Currently, active matrix organic light emitting device (“AMOLED”) displays are being introduced. The advantages of such displays include lower power consumption, manufacturing flexibility and faster refresh rate over conventional liquid crystal displays. In contrast to conventional liquid crystal displays, there is no backlighting in an AMOLED display as each pixel consists of different colored organic light emitting devices (e.g., red, green and blue) emitting light independently. The organic light emitting diodes (OLED) emit light based on current supplied through a drive transistor. The drive transistor is typically a thin film transistor (TFT) fabricated from either amorphous silicon or polysilicon. The power consumed in each OLED has a direct relation with the magnitude of the generated light in that OLED.
The drive-in current of the drive transistor determines the pixel's luminance and the surface (aperture) of the actual OLED device determines the pixel's OLED lifetime. AMOLED displays are typically fabricated from the OLED, the drive transistor, any other supporting circuits such as enable or select transistors as well as various other drive and programming lines. Such other components reduce the aperture of the pixel because they do not emit light but are needed for proper operation of the OLED.
Generally color displays have three OLEDs arranged in a “stripe” for each pixel 10 as shown in FIG. 1A. The pixel 10 in FIG. 1A is a bottom emission type OLED where the OLEDs are fabricated on the substrate of the integrated circuit where there is no other components such as transistors and metal lines. The pixel 10 includes OLEDs 12, 14 and 16 and corresponding drive transistors 22, 24 and 26 arranged in parallel creating a “stripe” arrangement. Parallel power lines 32, 34 and 36 are necessary to provide voltage to the OLEDs 12, 14 and 16 and drive transistors 22, 24 and 26. The OLEDs 12, 14 and 16 emit red, green and blue light respectively and different luminance levels for each OLED 12, 14 and 16 may be programmed to produce colors along the spectrum via programming voltages input from a series of parallel data lines 42, 44 and 46. As shown in FIG. 1A, additional area must be reserved for a select line 50 and the data lines 42, 44 and 46 as well as the power lines 32, 34 and 36 for the OLEDs 12, 14 and 16 and the drive transistors 22, 24 and 26. In this known configuration, the aperture of the integrated circuit of the pixel 10 is much less than the overall area of the integrated circuit because of the areas needed for the drive transistor and power and data lines. For example, in producing a shadow mask for fabricating such an integrated circuit for the pixel 10, the distance between two adjacent OLEDs such as the OLEDs 12 and 14 and the OLED size is significant (larger than 20 um). As a result, for high resolution display (e.g. 253 ppi with 33.5 um sub pixel width), the aperture ratio will be very low.

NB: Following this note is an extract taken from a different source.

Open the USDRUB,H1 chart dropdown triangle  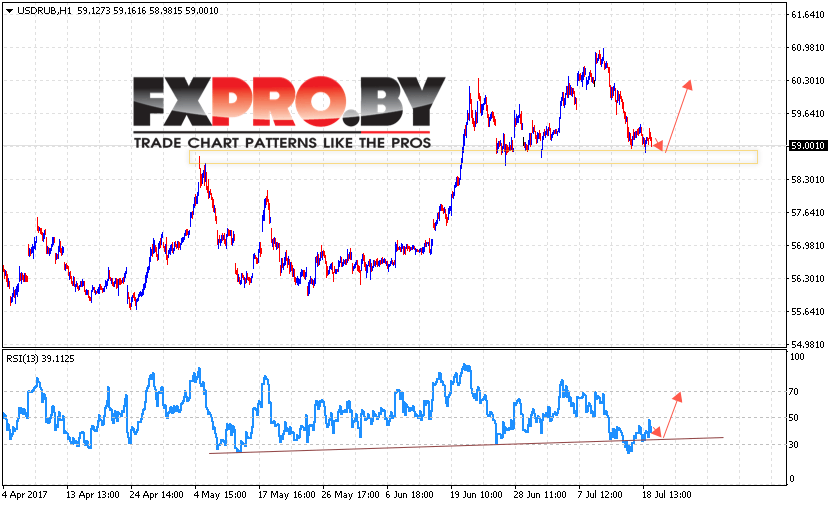pos(9,11)
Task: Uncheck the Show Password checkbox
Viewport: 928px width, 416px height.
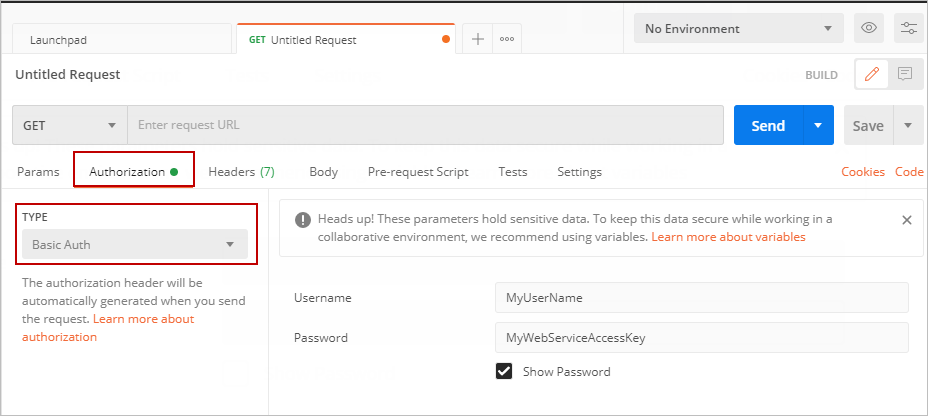Action: pos(504,371)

FIG. 1B shows a circuit diagram of the electronic components, namely the OLED 12, the drive transistor 22, the power input for the drive voltage line 32 and the programming voltage input 42 for each of the color OLEDs that make up the pixel 10. The programming voltage input 42 supplies variable voltage to the drive transistor 22 that in turn regulates the current to the OLED 12 to determine the luminance of the OLED 12.
FIG. 1C shows the cross section for the conventional bottom emission structure such as for the pixel 10 in FIG. 1A. As is shown, OLED 12 is fabricated to the side of the other components on the substrate in an open area. Thus, the OLED light emission area is limited by the other components in the pixel. A common electrode layer 70 provides electrical connection to the OLED 12. In this case, the current density is high because of the limited area for light emission. The OLED voltage is also high due to higher current density. As a result, the power consumption is higher and the OLED lifetime is reduced.

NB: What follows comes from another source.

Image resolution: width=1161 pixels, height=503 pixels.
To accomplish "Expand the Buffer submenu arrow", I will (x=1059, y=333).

Another type of integrated circuit configuration for each of the OLEDs that make up the pixel involves fabricating the OLED over the backplane components (such as transistors and metal traces) and is termed a top emission configuration. The top emission configuration allows greater surface area for the OLED and hence a higher aperture ratio, but requires a thinner common electrode to the OLEDs because such an electrode must be transparent to allow light to be emitted from the OLEDs. The thin electrode results in higher resistance and causes significant voltage drop across this electrode. This may be an issue for larger area displays which in nature need a larger area common electrode.
Therefore, currently, the apertures of pixels for OLED displays are limited due to the necessity of drive transistors and other circuitry. Further, the aperture ratios of the OLEDs in OLED displays are also limited because of the necessity to have a minimal amount of space between OLEDs due to design rule requirements. Therefore, there is a need for increasing the aperture ratios of OLED based integrated circuit pixels for higher resolution displays.